-- What this task involves --
Reproduce every row below verbatim, from the first line to the last.

-- Source data --

--------

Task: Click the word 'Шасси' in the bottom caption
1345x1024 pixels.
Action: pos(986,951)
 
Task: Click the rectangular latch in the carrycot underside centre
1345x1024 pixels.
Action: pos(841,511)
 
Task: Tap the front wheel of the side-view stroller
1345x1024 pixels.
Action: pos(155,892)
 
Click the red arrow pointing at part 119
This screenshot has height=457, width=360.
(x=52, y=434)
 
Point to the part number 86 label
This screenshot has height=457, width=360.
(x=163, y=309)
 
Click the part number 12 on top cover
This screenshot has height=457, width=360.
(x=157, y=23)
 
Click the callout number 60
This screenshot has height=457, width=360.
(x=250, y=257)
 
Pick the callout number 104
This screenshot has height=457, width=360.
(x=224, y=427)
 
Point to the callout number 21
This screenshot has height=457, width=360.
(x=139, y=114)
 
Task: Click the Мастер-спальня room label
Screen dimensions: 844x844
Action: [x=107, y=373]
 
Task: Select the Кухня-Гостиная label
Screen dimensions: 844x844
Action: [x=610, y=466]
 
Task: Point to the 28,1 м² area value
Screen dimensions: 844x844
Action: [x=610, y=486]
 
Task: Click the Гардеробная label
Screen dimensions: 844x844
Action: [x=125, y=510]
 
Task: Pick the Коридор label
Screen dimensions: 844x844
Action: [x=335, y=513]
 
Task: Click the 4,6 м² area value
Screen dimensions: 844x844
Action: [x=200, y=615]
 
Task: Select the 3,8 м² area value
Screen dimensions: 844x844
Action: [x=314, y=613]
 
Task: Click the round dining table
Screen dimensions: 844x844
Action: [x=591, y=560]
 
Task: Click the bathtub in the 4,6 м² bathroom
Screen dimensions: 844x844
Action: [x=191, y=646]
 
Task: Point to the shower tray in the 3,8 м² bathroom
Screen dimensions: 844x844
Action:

--------

-- The solution --
Task: Click the word 'Шасси' in the bottom caption
1345x1024 pixels.
Action: pos(986,951)
 
Task: Click the rectangular latch in the carrycot underside centre
1345x1024 pixels.
Action: pos(841,511)
 
Task: Tap the front wheel of the side-view stroller
1345x1024 pixels.
Action: pos(155,892)
 
Click the red arrow pointing at part 119
This screenshot has height=457, width=360.
(x=52, y=434)
 
Point to the part number 86 label
This screenshot has height=457, width=360.
(x=163, y=309)
 
Click the part number 12 on top cover
This screenshot has height=457, width=360.
(x=157, y=23)
 
Click the callout number 60
This screenshot has height=457, width=360.
(x=250, y=257)
 
Pick the callout number 104
This screenshot has height=457, width=360.
(x=224, y=427)
 
Point to the callout number 21
This screenshot has height=457, width=360.
(x=139, y=114)
 
Task: Click the Мастер-спальня room label
Screen dimensions: 844x844
Action: [x=107, y=373]
 
Task: Select the Кухня-Гостиная label
Screen dimensions: 844x844
Action: [x=610, y=466]
 
Task: Point to the 28,1 м² area value
Screen dimensions: 844x844
Action: [x=610, y=486]
 
Task: Click the Гардеробная label
Screen dimensions: 844x844
Action: [x=125, y=510]
 
Task: Pick the Коридор label
Screen dimensions: 844x844
Action: [x=335, y=513]
 
Task: Click the 4,6 м² area value
Screen dimensions: 844x844
Action: [x=200, y=615]
 
Task: Select the 3,8 м² area value
Screen dimensions: 844x844
Action: [x=314, y=613]
 
Task: Click the round dining table
Screen dimensions: 844x844
Action: [x=591, y=560]
 
Task: Click the bathtub in the 4,6 м² bathroom
Screen dimensions: 844x844
Action: [x=191, y=646]
 
Task: Point to the shower tray in the 3,8 м² bathroom
Screen dimensions: 844x844
Action:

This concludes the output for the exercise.